WHAT IS WRONG WITH ME?

I know, maybe if you want to get married, and think you'll never find someone, just break my heart and before you know it, you'll be hitched.

Or perhaps, as my housemate pointed out, I have a way of picking out guys who seem ready to settle down. I'm not even going to try to rationalise this one, only I guess that sooner or later it has got to start working in my favour???

So, a couple of weeks ago I had a date. It was pretty nice, I hope I see the guy again, but he seems to have commitments that take him out of town a lot.

I decided to push the door with this guy from church who I've known for ages but never really chatted to. We ended up exchanging phone numbers in the pub a couple of weekends ago and we're going dancing on Friday night.

There's this cute young guy also from my church who I kinda like too, who is totally too young for me, and totally not suited, but I like him, and... oh well, I'm happy to wait and see if he ever grows any... and tries it on (I would definately not say no!).

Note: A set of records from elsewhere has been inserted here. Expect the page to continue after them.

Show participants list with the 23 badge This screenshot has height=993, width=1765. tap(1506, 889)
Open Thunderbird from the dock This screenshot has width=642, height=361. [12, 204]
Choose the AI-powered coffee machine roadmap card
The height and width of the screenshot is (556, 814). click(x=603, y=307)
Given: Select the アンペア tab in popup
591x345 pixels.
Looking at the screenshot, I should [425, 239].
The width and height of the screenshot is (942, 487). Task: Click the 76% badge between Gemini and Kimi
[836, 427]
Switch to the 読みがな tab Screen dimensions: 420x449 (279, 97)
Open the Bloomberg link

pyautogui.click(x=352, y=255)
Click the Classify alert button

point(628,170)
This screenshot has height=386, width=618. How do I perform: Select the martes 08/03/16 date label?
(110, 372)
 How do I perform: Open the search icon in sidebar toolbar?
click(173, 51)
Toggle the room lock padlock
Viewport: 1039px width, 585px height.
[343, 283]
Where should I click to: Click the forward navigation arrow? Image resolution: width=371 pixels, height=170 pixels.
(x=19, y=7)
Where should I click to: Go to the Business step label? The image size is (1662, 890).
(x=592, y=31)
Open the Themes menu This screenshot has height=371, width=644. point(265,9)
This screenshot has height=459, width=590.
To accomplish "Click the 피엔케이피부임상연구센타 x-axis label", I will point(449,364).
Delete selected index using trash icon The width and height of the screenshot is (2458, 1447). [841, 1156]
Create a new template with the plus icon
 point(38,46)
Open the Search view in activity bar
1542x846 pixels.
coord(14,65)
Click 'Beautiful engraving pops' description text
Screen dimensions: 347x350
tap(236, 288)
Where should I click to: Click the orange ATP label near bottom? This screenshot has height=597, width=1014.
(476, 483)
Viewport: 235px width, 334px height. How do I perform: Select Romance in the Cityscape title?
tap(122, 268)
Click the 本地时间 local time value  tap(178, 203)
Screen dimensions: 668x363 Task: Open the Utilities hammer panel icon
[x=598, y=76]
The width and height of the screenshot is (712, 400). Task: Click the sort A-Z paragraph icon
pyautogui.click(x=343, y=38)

Oh, and there is this most gorgeous young man who works in the bar where that photo (see below) was taken... but he's only 18 so that completely rules him out, but I'm free to ogle... (and take all my dates there..)

So, you know, I'm on the case. Might as well get out there if I want something to happen, not that I can control what, if anything, does happen. Do a bit of socialising, a bit of dirty dancing (particularly with a chap with overdeveloped biceps at well known salsa venue in town), networking a go-go, never turn down a date and generally more having fun. Mm. I think I'm looking forward to this season in my life...

I repeat - do you see a theme developing here?

Note to self - find out if bloke in Tescos has a girlfriend and if not, get his number.